*EXERCISE AIM*
Return, from the lines below, each one that includes the word "will".

*** DATASET ENTRIES ***

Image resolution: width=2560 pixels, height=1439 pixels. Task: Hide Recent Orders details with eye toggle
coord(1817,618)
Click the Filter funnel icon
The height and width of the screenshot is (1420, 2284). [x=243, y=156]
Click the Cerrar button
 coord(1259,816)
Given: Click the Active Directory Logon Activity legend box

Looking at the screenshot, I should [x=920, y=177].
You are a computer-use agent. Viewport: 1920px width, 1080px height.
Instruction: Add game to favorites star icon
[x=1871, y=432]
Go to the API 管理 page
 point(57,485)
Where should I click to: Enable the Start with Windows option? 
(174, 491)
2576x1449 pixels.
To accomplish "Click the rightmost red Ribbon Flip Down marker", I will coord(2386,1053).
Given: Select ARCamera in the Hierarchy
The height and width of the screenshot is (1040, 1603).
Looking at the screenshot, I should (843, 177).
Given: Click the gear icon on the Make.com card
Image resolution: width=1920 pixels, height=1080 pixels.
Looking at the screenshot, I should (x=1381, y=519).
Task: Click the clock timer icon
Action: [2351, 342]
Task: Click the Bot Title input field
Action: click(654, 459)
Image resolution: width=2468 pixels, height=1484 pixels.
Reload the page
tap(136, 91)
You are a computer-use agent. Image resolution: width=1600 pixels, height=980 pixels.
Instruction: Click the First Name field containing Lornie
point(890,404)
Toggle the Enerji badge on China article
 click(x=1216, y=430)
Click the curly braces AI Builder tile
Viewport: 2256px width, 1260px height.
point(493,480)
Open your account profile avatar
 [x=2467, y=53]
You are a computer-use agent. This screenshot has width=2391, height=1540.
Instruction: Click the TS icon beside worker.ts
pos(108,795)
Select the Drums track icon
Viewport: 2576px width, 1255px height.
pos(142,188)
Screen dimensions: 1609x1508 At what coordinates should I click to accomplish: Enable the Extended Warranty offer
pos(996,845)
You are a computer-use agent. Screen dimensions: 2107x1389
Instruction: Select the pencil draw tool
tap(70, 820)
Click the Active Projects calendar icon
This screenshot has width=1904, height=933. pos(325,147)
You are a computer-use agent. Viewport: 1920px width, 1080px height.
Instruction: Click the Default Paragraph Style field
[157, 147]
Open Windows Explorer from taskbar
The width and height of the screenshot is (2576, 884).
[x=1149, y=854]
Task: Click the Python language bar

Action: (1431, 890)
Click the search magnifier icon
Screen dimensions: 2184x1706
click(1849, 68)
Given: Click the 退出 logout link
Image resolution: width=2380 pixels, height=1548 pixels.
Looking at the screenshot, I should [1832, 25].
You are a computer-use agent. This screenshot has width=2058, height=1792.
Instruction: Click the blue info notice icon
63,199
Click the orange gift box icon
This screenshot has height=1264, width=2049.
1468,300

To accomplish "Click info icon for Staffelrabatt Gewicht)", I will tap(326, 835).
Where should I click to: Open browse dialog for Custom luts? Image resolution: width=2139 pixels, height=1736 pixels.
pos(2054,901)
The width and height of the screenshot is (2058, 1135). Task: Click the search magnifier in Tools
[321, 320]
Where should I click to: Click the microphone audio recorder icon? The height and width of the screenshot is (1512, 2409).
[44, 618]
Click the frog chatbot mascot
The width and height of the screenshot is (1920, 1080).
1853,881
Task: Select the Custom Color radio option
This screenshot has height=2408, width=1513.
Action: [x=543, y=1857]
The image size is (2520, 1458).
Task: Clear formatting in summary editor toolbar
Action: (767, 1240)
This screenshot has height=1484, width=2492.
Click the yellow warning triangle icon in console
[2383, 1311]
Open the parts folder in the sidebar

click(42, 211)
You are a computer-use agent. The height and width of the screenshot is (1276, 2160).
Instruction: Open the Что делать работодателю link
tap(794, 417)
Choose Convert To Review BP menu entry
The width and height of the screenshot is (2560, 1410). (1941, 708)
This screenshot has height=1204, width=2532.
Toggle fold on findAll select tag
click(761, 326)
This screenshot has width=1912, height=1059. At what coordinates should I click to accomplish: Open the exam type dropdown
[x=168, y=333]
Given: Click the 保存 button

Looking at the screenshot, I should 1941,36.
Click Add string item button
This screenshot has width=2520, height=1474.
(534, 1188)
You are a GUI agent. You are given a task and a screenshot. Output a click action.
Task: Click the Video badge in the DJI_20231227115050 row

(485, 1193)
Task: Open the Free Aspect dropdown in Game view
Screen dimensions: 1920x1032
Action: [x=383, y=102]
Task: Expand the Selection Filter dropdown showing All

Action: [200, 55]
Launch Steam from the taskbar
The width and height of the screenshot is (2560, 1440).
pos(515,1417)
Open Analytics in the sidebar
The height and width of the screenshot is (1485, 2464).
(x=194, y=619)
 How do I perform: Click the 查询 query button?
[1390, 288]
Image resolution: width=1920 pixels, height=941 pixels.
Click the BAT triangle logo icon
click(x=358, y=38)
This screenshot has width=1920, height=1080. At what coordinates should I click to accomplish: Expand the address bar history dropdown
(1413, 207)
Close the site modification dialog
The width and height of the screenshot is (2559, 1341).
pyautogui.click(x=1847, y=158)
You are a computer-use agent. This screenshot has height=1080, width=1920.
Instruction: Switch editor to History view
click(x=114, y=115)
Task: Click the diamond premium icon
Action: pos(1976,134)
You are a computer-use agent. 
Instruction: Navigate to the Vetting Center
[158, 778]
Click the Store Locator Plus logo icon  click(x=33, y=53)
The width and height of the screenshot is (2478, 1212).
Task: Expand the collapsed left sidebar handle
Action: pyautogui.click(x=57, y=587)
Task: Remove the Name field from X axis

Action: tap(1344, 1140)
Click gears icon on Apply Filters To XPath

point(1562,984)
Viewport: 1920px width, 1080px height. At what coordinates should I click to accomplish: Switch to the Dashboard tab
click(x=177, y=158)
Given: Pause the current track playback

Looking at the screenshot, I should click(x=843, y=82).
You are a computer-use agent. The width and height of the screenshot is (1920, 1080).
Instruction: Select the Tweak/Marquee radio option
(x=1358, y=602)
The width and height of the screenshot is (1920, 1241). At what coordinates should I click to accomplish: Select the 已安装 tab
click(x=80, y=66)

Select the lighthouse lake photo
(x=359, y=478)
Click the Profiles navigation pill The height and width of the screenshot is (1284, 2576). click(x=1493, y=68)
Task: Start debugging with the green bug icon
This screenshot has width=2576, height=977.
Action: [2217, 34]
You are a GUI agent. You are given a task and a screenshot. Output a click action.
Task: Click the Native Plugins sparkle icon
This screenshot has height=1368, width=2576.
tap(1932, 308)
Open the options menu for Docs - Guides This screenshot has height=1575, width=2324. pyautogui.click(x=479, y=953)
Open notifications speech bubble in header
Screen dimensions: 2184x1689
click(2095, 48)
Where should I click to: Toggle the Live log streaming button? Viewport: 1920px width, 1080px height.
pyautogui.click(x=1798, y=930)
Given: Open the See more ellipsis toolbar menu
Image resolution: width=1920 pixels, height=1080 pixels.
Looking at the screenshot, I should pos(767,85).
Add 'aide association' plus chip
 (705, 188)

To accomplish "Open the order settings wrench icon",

*** End of DATASET ENTRIES ***

*EXERCISE RESPONSE*
To accomplish "Click the rightmost red Ribbon Flip Down marker", I will coord(2386,1053).
To accomplish "Click info icon for Staffelrabatt Gewicht)", I will tap(326, 835).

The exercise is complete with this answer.